Source records -
— START —

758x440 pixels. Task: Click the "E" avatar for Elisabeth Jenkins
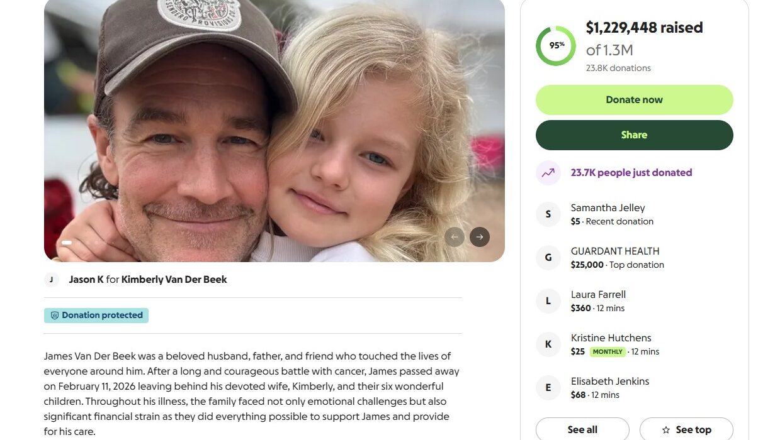pos(548,388)
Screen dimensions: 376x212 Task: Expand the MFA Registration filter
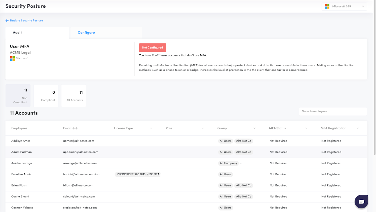click(358, 128)
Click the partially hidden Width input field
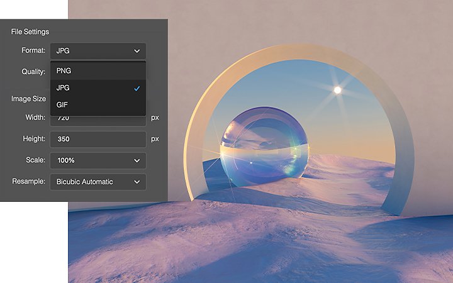453x283 pixels. pyautogui.click(x=98, y=121)
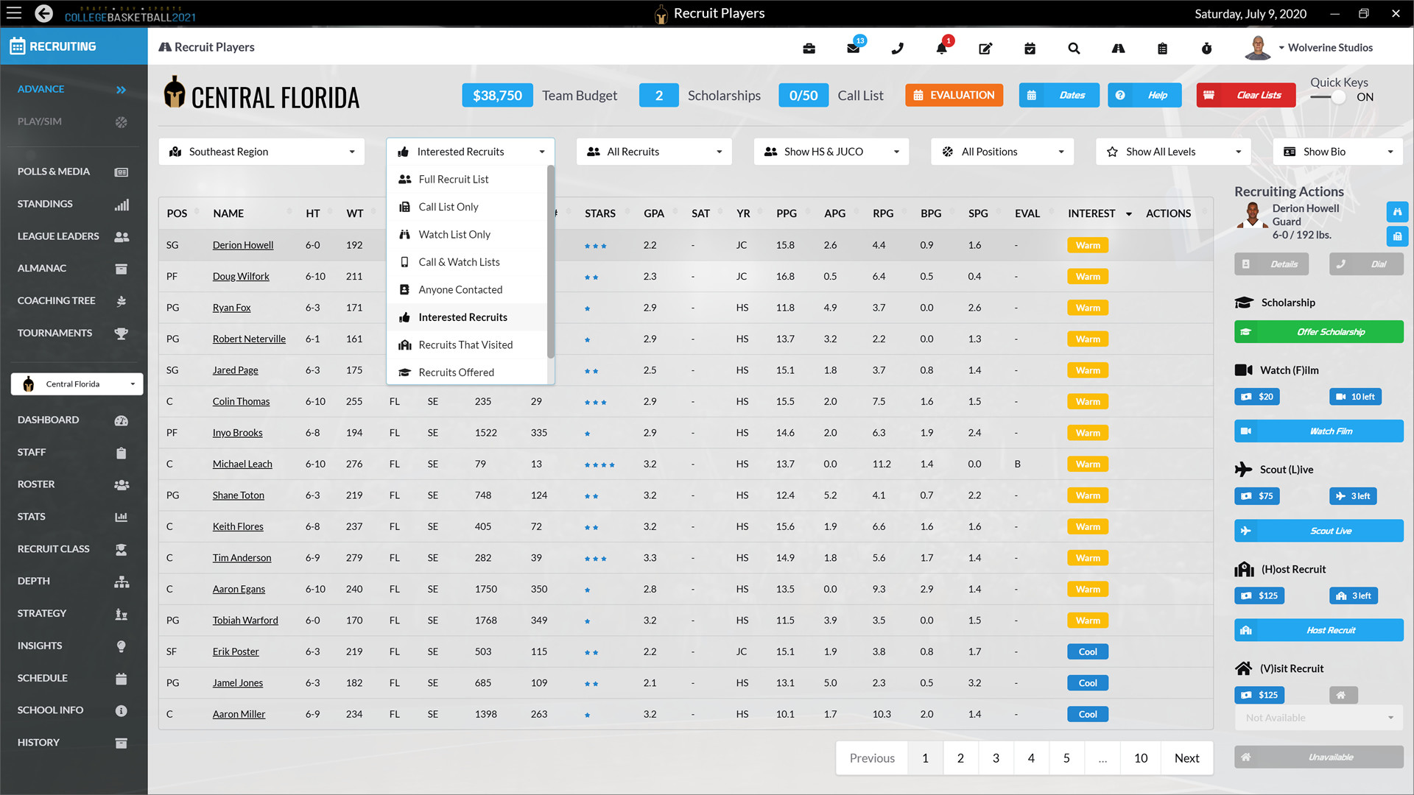Screen dimensions: 1414x795
Task: Click the compose/edit icon in the toolbar
Action: click(985, 48)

— END —

Exercise -
Reproduce every one of the lines above word for word, leaving out the pictures.

Solution to the exercise -
758x440 pixels. Task: Click the "E" avatar for Elisabeth Jenkins
pos(548,388)
Screen dimensions: 376x212 Task: Expand the MFA Registration filter
click(358, 128)
Click the partially hidden Width input field
453x283 pixels. pyautogui.click(x=98, y=121)
Screen dimensions: 1414x795
Task: Click the compose/edit icon in the toolbar
Action: click(985, 48)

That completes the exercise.